I think what GUNSdemo did, which made me take notice, is make everything feel like it has weight and heft. The Assault Rifle feels large and slightly cumbersome, it kicks back with every bullet fired, the sharp metallic sound of dropping and reloading a magazine feels slick. The pistols have a great animation when using the off-hand to pull back the slide before firing, similarly to the shotgun which reloads by pulling back the slide as an empty shell flies out.

The area in which you test these guns is limited currently; a type of old farm with a few targets, but hopefully, the developer expands this over time. There’s so much attention to detail that it can’t be ignored. For example, many games I’ve played in VR which allow you to look down a rifle scope make it too clunky, or the image in the sight is muddy. Here however it’s beautifully crisp and seems to compensate for the motion controls, meaning shooting isn’t a chore. I only hope this stretches out into a full game release or is buffed with more guns, targets and environments.

Cactus Cowboy – Plants At War

Plants at War opens with a skit of a kid (cactus) being asked by his grandpa (cactus) “are ya winning son?” In true meme fashion.
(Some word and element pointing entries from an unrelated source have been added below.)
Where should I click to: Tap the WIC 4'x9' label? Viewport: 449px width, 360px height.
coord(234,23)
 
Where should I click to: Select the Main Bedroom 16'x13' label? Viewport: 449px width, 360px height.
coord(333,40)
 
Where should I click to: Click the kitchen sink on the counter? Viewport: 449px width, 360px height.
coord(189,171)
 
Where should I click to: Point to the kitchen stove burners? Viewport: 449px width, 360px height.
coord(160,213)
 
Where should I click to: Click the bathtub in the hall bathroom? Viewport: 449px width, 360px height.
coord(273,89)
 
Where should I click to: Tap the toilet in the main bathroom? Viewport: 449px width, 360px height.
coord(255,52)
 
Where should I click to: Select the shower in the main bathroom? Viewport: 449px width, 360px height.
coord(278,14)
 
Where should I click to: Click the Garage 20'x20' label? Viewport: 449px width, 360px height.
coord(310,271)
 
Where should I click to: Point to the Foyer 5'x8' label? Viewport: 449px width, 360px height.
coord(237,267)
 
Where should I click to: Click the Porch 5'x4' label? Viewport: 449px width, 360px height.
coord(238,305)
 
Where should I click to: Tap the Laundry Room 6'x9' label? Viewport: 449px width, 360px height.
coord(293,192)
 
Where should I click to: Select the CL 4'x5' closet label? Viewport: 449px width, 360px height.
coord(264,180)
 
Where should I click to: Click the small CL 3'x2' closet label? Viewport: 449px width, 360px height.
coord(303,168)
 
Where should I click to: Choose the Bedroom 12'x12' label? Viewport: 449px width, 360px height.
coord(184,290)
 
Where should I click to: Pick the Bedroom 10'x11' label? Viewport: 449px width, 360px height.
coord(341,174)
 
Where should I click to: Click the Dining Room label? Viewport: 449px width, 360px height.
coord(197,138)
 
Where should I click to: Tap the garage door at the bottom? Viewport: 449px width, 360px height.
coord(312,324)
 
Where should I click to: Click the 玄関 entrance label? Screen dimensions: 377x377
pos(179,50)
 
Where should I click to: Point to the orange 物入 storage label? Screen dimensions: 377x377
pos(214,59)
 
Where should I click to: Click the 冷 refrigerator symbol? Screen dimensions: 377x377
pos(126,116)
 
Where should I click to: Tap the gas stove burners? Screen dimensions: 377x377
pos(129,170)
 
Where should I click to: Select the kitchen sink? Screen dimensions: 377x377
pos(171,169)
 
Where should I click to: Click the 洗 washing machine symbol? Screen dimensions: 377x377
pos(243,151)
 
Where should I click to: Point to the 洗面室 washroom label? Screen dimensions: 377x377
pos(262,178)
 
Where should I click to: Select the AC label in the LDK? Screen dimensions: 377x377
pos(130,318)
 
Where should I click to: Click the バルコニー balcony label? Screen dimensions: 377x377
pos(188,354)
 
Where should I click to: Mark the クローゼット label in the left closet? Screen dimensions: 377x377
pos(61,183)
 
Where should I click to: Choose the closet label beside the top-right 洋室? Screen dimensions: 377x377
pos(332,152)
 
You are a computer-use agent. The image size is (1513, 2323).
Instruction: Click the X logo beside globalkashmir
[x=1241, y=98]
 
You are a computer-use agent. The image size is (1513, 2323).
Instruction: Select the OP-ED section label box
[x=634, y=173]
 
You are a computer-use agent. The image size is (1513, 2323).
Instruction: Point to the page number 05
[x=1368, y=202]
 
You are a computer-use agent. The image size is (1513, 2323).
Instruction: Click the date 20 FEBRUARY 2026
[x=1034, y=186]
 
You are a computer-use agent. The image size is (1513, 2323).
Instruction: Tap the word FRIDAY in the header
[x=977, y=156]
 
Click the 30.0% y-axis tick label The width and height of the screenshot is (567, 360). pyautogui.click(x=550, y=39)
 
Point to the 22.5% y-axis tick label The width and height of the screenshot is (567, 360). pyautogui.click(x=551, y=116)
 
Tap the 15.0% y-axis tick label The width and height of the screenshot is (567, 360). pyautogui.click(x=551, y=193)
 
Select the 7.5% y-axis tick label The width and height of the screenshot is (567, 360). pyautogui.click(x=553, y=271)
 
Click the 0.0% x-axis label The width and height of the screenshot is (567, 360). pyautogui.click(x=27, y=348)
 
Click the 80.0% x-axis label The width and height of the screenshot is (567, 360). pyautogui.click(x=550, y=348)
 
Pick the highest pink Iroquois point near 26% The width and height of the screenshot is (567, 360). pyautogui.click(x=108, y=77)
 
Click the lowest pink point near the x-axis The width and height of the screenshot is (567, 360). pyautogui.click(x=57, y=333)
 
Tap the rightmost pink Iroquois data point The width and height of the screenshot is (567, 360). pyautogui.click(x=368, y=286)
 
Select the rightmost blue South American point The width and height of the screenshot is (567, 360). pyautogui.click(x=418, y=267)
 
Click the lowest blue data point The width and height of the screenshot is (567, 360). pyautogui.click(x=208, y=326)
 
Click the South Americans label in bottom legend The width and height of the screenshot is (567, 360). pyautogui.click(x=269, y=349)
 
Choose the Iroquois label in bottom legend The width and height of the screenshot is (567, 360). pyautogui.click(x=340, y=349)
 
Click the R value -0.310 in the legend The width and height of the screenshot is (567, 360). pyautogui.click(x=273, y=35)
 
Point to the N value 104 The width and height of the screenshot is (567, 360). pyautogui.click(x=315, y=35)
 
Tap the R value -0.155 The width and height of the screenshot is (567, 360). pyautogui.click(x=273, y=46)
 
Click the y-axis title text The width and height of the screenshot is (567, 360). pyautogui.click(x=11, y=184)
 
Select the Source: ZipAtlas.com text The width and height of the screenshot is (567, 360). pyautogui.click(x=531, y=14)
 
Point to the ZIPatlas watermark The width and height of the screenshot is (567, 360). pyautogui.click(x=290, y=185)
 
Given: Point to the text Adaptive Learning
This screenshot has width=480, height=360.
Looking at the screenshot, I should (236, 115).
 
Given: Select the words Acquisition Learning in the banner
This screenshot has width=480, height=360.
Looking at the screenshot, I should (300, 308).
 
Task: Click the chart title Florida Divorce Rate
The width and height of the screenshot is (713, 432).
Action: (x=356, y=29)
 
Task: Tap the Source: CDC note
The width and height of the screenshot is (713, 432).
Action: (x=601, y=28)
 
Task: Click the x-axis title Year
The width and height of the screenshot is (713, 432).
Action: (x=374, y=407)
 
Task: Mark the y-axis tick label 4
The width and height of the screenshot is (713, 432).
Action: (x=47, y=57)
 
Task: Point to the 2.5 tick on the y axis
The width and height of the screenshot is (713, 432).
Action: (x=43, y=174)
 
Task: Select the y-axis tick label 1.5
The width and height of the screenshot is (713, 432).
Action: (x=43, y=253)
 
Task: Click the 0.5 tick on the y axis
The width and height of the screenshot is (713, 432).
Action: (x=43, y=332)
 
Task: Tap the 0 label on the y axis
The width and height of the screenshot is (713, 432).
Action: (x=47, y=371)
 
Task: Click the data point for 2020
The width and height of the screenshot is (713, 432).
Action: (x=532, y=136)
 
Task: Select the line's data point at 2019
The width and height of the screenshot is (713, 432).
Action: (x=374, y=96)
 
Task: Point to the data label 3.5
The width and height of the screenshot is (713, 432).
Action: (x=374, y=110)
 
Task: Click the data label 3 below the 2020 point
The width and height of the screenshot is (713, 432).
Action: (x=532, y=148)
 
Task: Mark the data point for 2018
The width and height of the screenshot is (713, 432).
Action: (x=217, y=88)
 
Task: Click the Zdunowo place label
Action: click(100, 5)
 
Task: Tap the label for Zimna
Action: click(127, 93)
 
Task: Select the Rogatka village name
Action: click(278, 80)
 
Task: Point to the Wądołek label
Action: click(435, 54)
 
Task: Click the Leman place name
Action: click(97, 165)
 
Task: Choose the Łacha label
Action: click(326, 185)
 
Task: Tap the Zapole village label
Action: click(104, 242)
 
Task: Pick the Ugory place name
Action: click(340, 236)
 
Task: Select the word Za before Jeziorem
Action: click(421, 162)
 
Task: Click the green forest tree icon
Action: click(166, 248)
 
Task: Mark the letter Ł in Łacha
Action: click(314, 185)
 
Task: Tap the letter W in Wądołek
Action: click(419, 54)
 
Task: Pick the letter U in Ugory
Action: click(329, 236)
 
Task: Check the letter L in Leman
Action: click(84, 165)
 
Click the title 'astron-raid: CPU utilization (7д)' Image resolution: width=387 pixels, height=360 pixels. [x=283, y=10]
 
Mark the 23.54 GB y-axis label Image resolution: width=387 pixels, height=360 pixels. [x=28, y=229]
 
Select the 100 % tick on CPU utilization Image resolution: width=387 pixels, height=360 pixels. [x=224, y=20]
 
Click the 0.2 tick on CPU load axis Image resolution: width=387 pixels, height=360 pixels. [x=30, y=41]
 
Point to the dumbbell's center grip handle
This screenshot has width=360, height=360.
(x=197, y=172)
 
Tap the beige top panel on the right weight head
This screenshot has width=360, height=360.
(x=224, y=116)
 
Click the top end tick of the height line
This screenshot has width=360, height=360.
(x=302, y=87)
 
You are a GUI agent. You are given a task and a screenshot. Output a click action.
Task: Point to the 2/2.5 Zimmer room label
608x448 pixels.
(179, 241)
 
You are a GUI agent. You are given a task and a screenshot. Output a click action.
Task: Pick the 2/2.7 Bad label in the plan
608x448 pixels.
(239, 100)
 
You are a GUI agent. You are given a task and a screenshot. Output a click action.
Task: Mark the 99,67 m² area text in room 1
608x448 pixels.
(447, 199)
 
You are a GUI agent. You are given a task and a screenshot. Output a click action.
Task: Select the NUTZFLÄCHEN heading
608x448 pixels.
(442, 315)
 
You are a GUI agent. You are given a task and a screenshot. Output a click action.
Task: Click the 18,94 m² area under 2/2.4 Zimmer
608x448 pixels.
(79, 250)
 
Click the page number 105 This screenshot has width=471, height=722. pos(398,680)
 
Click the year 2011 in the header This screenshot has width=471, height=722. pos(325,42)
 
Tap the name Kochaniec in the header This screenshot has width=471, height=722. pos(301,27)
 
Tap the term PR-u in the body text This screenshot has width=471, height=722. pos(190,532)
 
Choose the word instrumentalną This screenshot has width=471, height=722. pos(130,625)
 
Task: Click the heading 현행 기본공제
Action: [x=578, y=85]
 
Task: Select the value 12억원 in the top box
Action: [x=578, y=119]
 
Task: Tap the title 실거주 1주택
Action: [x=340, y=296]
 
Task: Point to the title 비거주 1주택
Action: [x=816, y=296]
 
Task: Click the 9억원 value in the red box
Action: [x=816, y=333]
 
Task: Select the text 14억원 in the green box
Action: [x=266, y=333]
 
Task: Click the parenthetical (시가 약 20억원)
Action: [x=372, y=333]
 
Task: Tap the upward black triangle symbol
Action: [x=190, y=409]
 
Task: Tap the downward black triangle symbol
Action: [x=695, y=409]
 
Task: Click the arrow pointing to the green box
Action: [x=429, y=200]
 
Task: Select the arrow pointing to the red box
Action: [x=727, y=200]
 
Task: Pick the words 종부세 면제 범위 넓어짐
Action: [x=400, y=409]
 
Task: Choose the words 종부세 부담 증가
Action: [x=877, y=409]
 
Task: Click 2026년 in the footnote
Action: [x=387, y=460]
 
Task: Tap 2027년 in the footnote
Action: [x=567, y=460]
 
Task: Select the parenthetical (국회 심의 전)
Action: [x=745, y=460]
It cracks a wry smile, the kid (cactus) is annoyed the latest shooter isn’t available in VR, which spins into a story about how grandpa (cactus) fought in ‘the war’ and we take his role. After a short cutscene and tutorial, we’re thrown into a D-Day style beach landing, where worm-like bugs are attempting to wipe out the cacti people.

As the boat approaches the beach, the credits roll through the sky above and the developers suggest Plants at War is “a game of questionable quality”, a bit of a misdirect, because the game is actually remarkably good. What might stymie the game however is its timing; many of the accents are Eastern European, the visuals within the cutscene feel eerily close to current conflicts, which is life repeating itself. At points I felt a little uncomfortable with the action, despite the brilliant gun handling, animations and the scale of the world created.

Of course, any game depicting war will feel awkward in the current political climate. Cactus Cowboy – Plants At War tries to make itself as silly as possible, which goes some way to easing that concern. Underneath all the jokes and oddball moments is a very solid shooter which relies on the kinds of gunplay seen in the aforementioned GUNSdemo; everything feels like it has purpose and the mechanics of each gun makes for seriously involved play.

Loading and cocking a gun feels, for lack of a better fitting word, ‘cool’. Like, ‘Matrix in 1999 cool.’ The difficulty spikes (cactus pun) a little unfairly at times and there were moments I found myself wandering around a battlefield unsure how to interact with things like mortars, but when the game is a simple ‘run and gun’ shooter, it’s bags of fun.